Record list:
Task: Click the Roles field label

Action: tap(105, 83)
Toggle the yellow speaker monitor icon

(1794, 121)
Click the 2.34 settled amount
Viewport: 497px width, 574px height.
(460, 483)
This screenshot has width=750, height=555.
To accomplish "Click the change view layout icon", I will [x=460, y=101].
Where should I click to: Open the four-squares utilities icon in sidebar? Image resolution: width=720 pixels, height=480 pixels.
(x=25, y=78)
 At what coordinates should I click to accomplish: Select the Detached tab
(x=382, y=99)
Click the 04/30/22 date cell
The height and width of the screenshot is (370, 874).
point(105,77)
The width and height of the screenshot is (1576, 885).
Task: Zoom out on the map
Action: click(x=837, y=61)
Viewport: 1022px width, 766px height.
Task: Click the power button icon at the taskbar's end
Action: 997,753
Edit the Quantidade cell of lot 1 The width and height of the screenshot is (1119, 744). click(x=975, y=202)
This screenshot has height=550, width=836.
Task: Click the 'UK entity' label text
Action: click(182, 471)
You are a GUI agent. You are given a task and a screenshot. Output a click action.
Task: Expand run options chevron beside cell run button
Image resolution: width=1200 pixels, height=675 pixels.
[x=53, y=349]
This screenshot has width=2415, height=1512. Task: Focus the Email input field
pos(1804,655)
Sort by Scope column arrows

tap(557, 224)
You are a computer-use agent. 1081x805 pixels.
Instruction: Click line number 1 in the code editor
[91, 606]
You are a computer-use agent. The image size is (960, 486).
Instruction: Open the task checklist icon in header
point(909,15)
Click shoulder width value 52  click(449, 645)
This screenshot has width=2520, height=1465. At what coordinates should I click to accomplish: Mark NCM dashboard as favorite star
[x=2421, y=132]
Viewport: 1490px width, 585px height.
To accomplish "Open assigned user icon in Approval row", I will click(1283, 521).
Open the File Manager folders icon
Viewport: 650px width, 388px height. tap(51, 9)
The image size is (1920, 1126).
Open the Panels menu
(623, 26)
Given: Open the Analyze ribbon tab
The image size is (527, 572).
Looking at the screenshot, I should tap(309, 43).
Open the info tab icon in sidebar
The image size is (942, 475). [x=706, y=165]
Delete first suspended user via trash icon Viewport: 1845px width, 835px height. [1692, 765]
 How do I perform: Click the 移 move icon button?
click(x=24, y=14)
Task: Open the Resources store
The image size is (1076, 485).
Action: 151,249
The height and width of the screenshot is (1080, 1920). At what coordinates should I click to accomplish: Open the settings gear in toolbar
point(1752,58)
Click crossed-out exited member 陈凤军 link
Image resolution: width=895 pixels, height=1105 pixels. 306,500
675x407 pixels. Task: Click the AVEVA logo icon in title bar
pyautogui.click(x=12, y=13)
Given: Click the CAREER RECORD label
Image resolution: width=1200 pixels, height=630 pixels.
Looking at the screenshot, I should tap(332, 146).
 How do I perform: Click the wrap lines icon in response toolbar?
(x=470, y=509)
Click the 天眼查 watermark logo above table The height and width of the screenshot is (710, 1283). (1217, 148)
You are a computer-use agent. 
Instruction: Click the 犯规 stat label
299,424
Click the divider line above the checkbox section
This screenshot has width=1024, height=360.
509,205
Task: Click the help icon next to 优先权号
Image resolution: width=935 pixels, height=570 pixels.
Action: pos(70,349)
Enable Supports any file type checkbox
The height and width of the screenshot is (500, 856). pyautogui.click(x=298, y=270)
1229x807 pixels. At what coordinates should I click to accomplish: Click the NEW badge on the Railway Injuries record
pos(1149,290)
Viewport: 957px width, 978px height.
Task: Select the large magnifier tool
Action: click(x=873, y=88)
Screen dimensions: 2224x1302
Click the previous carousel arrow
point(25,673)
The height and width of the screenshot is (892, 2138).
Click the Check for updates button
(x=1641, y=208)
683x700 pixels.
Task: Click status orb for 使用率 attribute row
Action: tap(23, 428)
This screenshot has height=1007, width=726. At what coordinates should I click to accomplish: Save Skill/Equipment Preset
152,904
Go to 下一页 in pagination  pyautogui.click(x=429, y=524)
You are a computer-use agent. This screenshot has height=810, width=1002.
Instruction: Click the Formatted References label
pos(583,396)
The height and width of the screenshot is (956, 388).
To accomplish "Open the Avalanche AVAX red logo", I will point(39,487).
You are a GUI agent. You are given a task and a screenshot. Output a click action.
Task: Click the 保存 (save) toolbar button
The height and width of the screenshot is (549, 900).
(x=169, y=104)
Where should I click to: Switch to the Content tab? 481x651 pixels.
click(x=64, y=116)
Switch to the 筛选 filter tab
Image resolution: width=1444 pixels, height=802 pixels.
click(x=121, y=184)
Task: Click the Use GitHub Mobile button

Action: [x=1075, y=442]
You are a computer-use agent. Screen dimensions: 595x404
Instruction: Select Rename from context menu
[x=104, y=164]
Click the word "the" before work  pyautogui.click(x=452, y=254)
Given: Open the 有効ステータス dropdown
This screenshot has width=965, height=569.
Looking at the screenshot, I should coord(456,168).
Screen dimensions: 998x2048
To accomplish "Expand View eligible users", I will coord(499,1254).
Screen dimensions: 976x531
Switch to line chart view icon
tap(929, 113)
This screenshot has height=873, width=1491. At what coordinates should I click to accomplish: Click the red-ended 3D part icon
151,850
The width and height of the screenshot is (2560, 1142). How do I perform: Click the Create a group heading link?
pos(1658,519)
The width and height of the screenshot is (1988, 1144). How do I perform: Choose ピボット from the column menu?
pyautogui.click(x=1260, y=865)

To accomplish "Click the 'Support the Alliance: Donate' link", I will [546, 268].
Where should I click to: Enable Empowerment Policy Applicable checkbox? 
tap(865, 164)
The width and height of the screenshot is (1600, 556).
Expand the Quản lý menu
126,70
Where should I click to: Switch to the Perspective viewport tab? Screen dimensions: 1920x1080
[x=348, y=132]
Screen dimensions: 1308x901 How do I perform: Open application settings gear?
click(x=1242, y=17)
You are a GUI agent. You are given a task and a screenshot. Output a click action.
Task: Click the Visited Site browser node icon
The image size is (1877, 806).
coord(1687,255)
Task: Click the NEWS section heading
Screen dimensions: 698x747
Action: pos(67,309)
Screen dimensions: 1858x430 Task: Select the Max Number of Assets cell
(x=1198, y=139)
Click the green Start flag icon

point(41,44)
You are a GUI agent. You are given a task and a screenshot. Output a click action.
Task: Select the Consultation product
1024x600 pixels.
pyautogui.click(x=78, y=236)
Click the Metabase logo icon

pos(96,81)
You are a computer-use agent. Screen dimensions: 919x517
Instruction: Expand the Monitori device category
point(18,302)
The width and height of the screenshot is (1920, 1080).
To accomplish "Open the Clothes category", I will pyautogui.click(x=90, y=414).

Your objective: How many of the lines above contain the string "column", with case counting? Reply with the number alone.

Exercise output: 2